From the data below, repeat exactly the lines from the line with "Task: Tap the battery indicator icon" to the line with "Viewport: 497px width, 883px height.", both included.

◆ Data listing:
====

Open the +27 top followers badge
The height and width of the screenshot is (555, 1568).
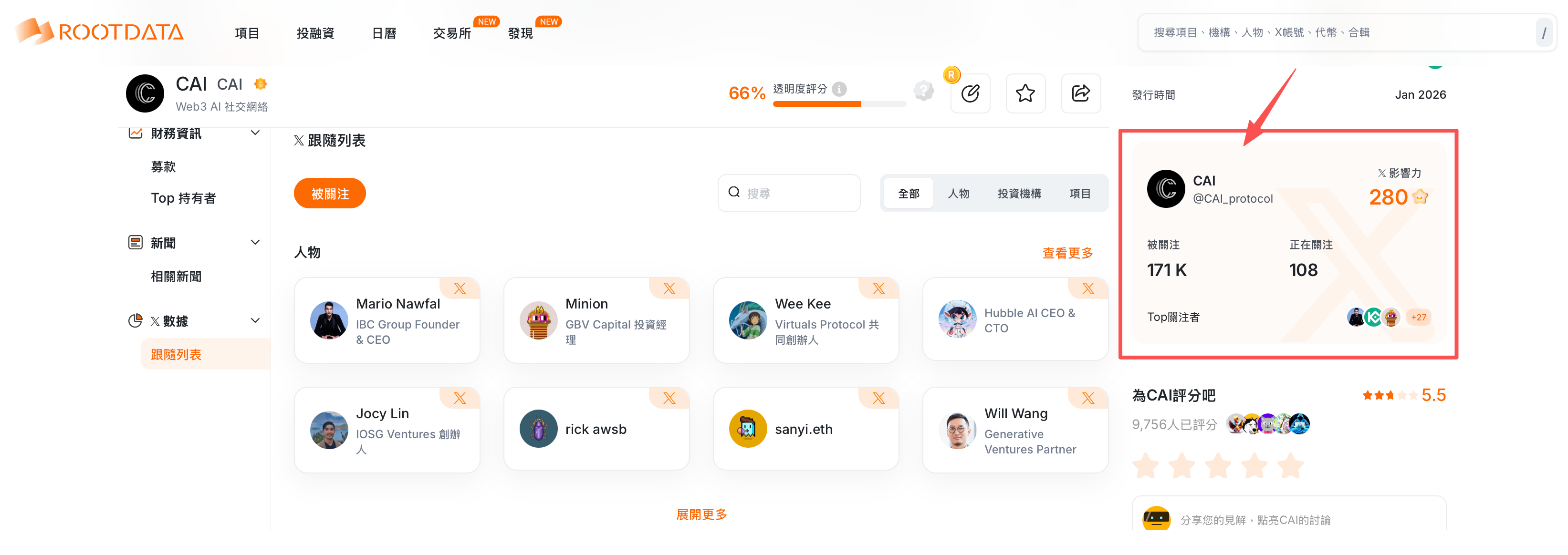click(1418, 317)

====

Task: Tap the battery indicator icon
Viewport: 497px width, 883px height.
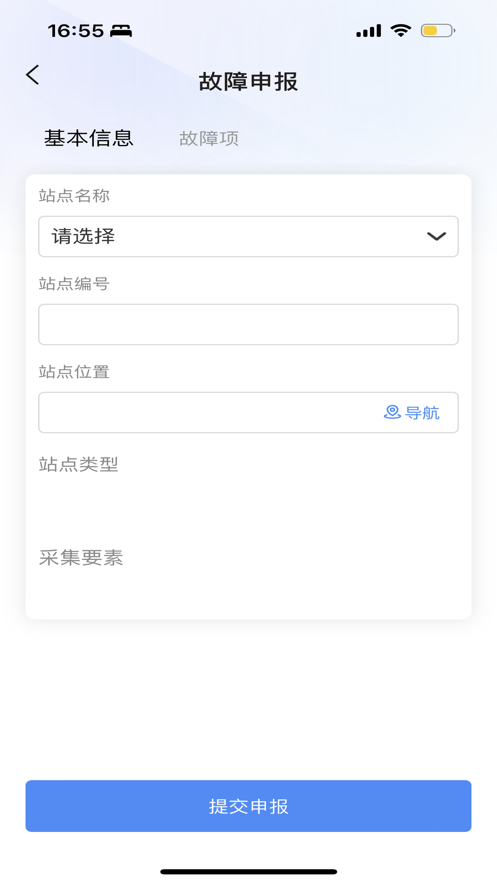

====

◆ Your solution:
Task: Tap the battery indicator icon
Viewport: 497px width, 883px height.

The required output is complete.